An ultrasound anatomic survey of the fetus (genetic sonogram or anomaly scan) has also become widely used in the second trimester. In pregnancies at high risk of Down syndrome because of advanced maternal age, family history, or abnormal Down syndrome screening, findings from the genetic sonogram are often used to inform choice. Absence of any major structural abnormality or minor “soft” marker is assumed as reassuring, and invasive prenatal diagnosis might be avoided. Conversely, in low-risk women, the presence of these signs is sometimes taken as sufficient grounds for invasive testing. However, there are a number of inherent limitations to genetic sonograms that have limited widespread implementation in clinical practice.1–8 To minimize false reassurance and unnecessary intervention, a more formal approach to the interpretation of the sonogram is needed.

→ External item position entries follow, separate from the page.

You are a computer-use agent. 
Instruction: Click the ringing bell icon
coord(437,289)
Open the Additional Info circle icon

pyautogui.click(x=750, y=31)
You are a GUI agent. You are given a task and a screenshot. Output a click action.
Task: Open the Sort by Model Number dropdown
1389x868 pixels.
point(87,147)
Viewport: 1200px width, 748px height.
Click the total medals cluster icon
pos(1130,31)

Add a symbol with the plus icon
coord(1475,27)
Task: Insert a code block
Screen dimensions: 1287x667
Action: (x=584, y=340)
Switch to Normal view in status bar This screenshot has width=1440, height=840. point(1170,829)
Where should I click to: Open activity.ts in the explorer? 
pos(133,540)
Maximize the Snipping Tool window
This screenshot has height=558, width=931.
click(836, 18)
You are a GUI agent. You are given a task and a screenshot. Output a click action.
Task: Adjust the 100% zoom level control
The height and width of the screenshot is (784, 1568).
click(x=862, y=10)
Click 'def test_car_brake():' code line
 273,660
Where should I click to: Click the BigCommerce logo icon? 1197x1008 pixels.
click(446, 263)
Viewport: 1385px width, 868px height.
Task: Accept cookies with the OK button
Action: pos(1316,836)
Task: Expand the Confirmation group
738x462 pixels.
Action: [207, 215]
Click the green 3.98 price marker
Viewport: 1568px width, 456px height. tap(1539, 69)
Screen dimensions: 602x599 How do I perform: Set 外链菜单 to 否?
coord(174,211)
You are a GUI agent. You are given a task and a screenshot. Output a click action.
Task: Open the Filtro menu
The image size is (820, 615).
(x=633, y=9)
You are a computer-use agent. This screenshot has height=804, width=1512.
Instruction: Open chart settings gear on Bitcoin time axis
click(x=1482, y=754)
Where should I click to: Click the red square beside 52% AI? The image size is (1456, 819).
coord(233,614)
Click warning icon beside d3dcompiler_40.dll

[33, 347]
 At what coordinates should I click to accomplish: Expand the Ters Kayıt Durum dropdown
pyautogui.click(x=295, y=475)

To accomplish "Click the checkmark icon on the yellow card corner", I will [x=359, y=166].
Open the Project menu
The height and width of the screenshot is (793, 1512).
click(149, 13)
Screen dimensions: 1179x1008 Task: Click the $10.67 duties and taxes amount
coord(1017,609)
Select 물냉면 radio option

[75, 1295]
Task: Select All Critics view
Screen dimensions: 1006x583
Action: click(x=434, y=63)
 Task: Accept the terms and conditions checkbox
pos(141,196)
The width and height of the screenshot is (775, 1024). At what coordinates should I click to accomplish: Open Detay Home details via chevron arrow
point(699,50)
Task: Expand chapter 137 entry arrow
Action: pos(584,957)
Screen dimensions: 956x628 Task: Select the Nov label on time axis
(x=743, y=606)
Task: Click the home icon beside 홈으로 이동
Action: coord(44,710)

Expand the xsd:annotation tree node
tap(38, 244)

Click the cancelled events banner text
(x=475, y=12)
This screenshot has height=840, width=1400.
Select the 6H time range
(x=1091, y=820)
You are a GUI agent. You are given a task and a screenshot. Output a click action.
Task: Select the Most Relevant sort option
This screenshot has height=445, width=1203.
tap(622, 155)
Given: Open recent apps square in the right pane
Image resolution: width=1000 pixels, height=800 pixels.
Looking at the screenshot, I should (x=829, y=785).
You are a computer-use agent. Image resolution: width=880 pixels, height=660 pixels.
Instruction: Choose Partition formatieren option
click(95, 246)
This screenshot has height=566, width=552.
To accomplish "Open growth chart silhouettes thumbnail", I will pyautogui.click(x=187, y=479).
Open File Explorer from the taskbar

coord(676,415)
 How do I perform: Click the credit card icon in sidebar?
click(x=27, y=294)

Algorithms that allow post hoc risk calculation have been published.1–4 Essentially, the risk obtained by Down syndrome screening is modified by likelihood ratios (LRs) derived from the scan. When used routinely either on all screened women or selectively, depending on the screening result, this could substantially increase Down syndrome detection.
The First and Second Trimester Evaluation of Risk (FASTER) trial9 is in a unique position to estimate the increase in detection of Down syndrome fetuses with the addition of genetic sonography. The trial involved prospective screening in both the first and the second trimesters where intervention was delayed until the second trimester. For a large proportion of pregnancies, intervention was further delayed until a genetic sonogram was performed, either at a FASTER center or elsewhere. In the current article, we evaluated the role of genetic sonography as an adjunct to other first- and second-trimester screening tests.
MATERIALS AND METHODS
The detailed protocol for the FASTER trial has been published elsewhere.9 Briefly, 15 centers in the United States enrolled women who underwent a first-trimester nuchal translucency scan concurrently with the first-trimester maternal serum markers pregnancy-associated plasma protein A (PAPP-A) and free β-hCG, and in the second trimester α-fetoprotein, unconjugated estriol, free β-hCG and inhibin-A. Not all women completed the process; in particular, those found on nuchal translucency scan to have a septated cystic hygroma were offered immediate invasive prenatal diagnosis. Those who completed the planned testing were offered prenatal diagnosis if the risk based on either the first- or the second-trimester components of the testing was high.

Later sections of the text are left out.